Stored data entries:
+-------+

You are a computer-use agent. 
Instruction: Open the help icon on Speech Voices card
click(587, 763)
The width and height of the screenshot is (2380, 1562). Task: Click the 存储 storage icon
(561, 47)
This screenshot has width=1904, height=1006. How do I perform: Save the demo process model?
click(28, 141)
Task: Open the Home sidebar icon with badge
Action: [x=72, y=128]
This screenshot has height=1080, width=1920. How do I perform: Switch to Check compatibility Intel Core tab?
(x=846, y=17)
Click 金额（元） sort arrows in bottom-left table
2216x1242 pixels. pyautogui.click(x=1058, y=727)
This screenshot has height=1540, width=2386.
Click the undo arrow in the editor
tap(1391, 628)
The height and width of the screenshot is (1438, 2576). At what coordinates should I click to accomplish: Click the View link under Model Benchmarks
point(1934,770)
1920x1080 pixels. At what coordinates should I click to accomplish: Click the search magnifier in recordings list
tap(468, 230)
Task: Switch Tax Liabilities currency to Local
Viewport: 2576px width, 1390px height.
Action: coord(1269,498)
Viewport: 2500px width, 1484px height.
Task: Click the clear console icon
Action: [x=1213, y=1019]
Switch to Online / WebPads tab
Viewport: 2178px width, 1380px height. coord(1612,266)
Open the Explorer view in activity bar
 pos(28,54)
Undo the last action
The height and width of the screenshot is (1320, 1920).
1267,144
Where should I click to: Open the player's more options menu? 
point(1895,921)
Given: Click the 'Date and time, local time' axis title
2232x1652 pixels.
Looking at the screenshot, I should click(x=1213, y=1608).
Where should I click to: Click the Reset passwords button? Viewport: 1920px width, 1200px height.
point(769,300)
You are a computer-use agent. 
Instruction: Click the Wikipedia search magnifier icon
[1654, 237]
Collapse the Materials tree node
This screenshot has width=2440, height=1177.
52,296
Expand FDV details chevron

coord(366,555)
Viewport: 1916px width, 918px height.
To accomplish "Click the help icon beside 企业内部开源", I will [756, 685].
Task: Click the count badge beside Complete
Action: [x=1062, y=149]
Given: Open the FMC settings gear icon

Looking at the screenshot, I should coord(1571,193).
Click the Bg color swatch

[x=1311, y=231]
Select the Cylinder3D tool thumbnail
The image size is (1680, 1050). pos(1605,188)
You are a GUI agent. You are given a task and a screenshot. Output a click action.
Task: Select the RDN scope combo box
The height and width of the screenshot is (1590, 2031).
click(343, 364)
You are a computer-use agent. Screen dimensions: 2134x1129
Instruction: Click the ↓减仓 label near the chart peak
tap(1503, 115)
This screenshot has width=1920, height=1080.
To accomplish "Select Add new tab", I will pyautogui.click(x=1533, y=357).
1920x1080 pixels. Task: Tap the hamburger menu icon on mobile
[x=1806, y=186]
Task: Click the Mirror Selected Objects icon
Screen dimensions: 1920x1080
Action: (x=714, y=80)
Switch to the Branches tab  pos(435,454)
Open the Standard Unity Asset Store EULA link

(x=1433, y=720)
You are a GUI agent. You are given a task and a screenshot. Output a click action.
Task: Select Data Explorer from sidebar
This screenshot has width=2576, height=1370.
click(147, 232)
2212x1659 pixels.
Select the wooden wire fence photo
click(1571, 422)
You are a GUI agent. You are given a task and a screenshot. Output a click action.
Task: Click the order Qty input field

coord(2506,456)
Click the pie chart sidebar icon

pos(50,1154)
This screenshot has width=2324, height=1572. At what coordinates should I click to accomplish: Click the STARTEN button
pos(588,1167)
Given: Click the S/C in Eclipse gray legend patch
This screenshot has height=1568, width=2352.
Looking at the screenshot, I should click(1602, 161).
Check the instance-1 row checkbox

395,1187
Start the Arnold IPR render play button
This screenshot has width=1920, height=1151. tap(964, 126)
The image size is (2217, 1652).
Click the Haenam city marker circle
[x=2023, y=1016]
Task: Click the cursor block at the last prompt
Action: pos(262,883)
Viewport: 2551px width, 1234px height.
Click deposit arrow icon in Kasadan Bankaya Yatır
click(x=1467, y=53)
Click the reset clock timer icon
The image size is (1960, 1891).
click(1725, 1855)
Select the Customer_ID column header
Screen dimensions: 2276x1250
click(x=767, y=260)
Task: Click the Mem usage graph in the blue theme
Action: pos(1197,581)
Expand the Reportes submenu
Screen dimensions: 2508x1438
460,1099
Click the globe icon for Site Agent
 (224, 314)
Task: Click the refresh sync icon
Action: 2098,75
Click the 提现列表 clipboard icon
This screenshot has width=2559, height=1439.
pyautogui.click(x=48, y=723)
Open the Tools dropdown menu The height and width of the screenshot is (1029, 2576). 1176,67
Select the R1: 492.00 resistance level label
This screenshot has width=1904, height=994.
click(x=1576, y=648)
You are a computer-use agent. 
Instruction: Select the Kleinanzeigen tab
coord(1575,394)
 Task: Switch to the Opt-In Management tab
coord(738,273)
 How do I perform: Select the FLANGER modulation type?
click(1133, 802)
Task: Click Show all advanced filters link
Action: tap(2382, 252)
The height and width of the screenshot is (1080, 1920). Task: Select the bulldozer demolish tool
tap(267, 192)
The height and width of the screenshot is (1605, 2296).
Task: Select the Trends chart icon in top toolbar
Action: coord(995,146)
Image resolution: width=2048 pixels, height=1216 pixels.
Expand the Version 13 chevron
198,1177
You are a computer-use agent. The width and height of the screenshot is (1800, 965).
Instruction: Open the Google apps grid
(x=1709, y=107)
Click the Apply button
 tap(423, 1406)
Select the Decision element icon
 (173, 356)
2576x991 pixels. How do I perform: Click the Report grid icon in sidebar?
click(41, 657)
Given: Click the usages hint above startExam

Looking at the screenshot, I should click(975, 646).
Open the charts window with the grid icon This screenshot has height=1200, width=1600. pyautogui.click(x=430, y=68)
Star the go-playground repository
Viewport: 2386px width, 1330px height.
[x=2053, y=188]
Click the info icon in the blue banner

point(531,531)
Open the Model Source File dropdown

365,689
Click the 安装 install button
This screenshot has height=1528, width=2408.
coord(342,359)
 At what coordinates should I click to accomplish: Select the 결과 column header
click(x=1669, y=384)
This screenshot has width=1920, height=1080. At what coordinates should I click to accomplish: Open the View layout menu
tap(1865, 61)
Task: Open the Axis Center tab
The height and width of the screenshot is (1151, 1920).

+-------+

Can you restate every record above word for word?

You are a computer-use agent. 
Instruction: Open the help icon on Speech Voices card
click(587, 763)
The width and height of the screenshot is (2380, 1562). Task: Click the 存储 storage icon
(561, 47)
This screenshot has width=1904, height=1006. How do I perform: Save the demo process model?
click(28, 141)
Task: Open the Home sidebar icon with badge
Action: [x=72, y=128]
This screenshot has height=1080, width=1920. How do I perform: Switch to Check compatibility Intel Core tab?
(x=846, y=17)
Click 金额（元） sort arrows in bottom-left table
2216x1242 pixels. pyautogui.click(x=1058, y=727)
This screenshot has height=1540, width=2386.
Click the undo arrow in the editor
tap(1391, 628)
The height and width of the screenshot is (1438, 2576). At what coordinates should I click to accomplish: Click the View link under Model Benchmarks
point(1934,770)
1920x1080 pixels. At what coordinates should I click to accomplish: Click the search magnifier in recordings list
tap(468, 230)
Task: Switch Tax Liabilities currency to Local
Viewport: 2576px width, 1390px height.
Action: coord(1269,498)
Viewport: 2500px width, 1484px height.
Task: Click the clear console icon
Action: [x=1213, y=1019]
Switch to Online / WebPads tab
Viewport: 2178px width, 1380px height. coord(1612,266)
Open the Explorer view in activity bar
 pos(28,54)
Undo the last action
The height and width of the screenshot is (1320, 1920).
1267,144
Where should I click to: Open the player's more options menu? 
point(1895,921)
Given: Click the 'Date and time, local time' axis title
2232x1652 pixels.
Looking at the screenshot, I should click(x=1213, y=1608).
Where should I click to: Click the Reset passwords button? Viewport: 1920px width, 1200px height.
point(769,300)
You are a computer-use agent. 
Instruction: Click the Wikipedia search magnifier icon
[1654, 237]
Collapse the Materials tree node
This screenshot has width=2440, height=1177.
52,296
Expand FDV details chevron

coord(366,555)
Viewport: 1916px width, 918px height.
To accomplish "Click the help icon beside 企业内部开源", I will [756, 685].
Task: Click the count badge beside Complete
Action: [x=1062, y=149]
Given: Open the FMC settings gear icon

Looking at the screenshot, I should coord(1571,193).
Click the Bg color swatch

[x=1311, y=231]
Select the Cylinder3D tool thumbnail
The image size is (1680, 1050). pos(1605,188)
You are a GUI agent. You are given a task and a screenshot. Output a click action.
Task: Select the RDN scope combo box
The height and width of the screenshot is (1590, 2031).
click(343, 364)
You are a computer-use agent. Screen dimensions: 2134x1129
Instruction: Click the ↓减仓 label near the chart peak
tap(1503, 115)
This screenshot has width=1920, height=1080.
To accomplish "Select Add new tab", I will pyautogui.click(x=1533, y=357).
1920x1080 pixels. Task: Tap the hamburger menu icon on mobile
[x=1806, y=186]
Task: Click the Mirror Selected Objects icon
Screen dimensions: 1920x1080
Action: (x=714, y=80)
Switch to the Branches tab  pos(435,454)
Open the Standard Unity Asset Store EULA link

(x=1433, y=720)
You are a GUI agent. You are given a task and a screenshot. Output a click action.
Task: Select Data Explorer from sidebar
This screenshot has width=2576, height=1370.
click(147, 232)
2212x1659 pixels.
Select the wooden wire fence photo
click(1571, 422)
You are a GUI agent. You are given a task and a screenshot. Output a click action.
Task: Click the order Qty input field

coord(2506,456)
Click the pie chart sidebar icon

pos(50,1154)
This screenshot has width=2324, height=1572. At what coordinates should I click to accomplish: Click the STARTEN button
pos(588,1167)
Given: Click the S/C in Eclipse gray legend patch
This screenshot has height=1568, width=2352.
Looking at the screenshot, I should click(1602, 161).
Check the instance-1 row checkbox

395,1187
Start the Arnold IPR render play button
This screenshot has width=1920, height=1151. tap(964, 126)
The image size is (2217, 1652).
Click the Haenam city marker circle
[x=2023, y=1016]
Task: Click the cursor block at the last prompt
Action: pos(262,883)
Viewport: 2551px width, 1234px height.
Click deposit arrow icon in Kasadan Bankaya Yatır
click(x=1467, y=53)
Click the reset clock timer icon
The image size is (1960, 1891).
click(1725, 1855)
Select the Customer_ID column header
Screen dimensions: 2276x1250
click(x=767, y=260)
Task: Click the Mem usage graph in the blue theme
Action: pos(1197,581)
Expand the Reportes submenu
Screen dimensions: 2508x1438
460,1099
Click the globe icon for Site Agent
 (224, 314)
Task: Click the refresh sync icon
Action: 2098,75
Click the 提现列表 clipboard icon
This screenshot has width=2559, height=1439.
pyautogui.click(x=48, y=723)
Open the Tools dropdown menu The height and width of the screenshot is (1029, 2576). 1176,67
Select the R1: 492.00 resistance level label
This screenshot has width=1904, height=994.
click(x=1576, y=648)
You are a computer-use agent. 
Instruction: Select the Kleinanzeigen tab
coord(1575,394)
 Task: Switch to the Opt-In Management tab
coord(738,273)
 How do I perform: Select the FLANGER modulation type?
click(1133, 802)
Task: Click Show all advanced filters link
Action: tap(2382, 252)
The height and width of the screenshot is (1080, 1920). Task: Select the bulldozer demolish tool
tap(267, 192)
The height and width of the screenshot is (1605, 2296).
Task: Select the Trends chart icon in top toolbar
Action: coord(995,146)
Image resolution: width=2048 pixels, height=1216 pixels.
Expand the Version 13 chevron
198,1177
You are a computer-use agent. The width and height of the screenshot is (1800, 965).
Instruction: Open the Google apps grid
(x=1709, y=107)
Click the Apply button
 tap(423, 1406)
Select the Decision element icon
 (173, 356)
2576x991 pixels. How do I perform: Click the Report grid icon in sidebar?
click(41, 657)
Given: Click the usages hint above startExam

Looking at the screenshot, I should click(975, 646).
Open the charts window with the grid icon This screenshot has height=1200, width=1600. pyautogui.click(x=430, y=68)
Star the go-playground repository
Viewport: 2386px width, 1330px height.
[x=2053, y=188]
Click the info icon in the blue banner

point(531,531)
Open the Model Source File dropdown

365,689
Click the 安装 install button
This screenshot has height=1528, width=2408.
coord(342,359)
 At what coordinates should I click to accomplish: Select the 결과 column header
click(x=1669, y=384)
This screenshot has width=1920, height=1080. At what coordinates should I click to accomplish: Open the View layout menu
tap(1865, 61)
Task: Open the Axis Center tab
The height and width of the screenshot is (1151, 1920).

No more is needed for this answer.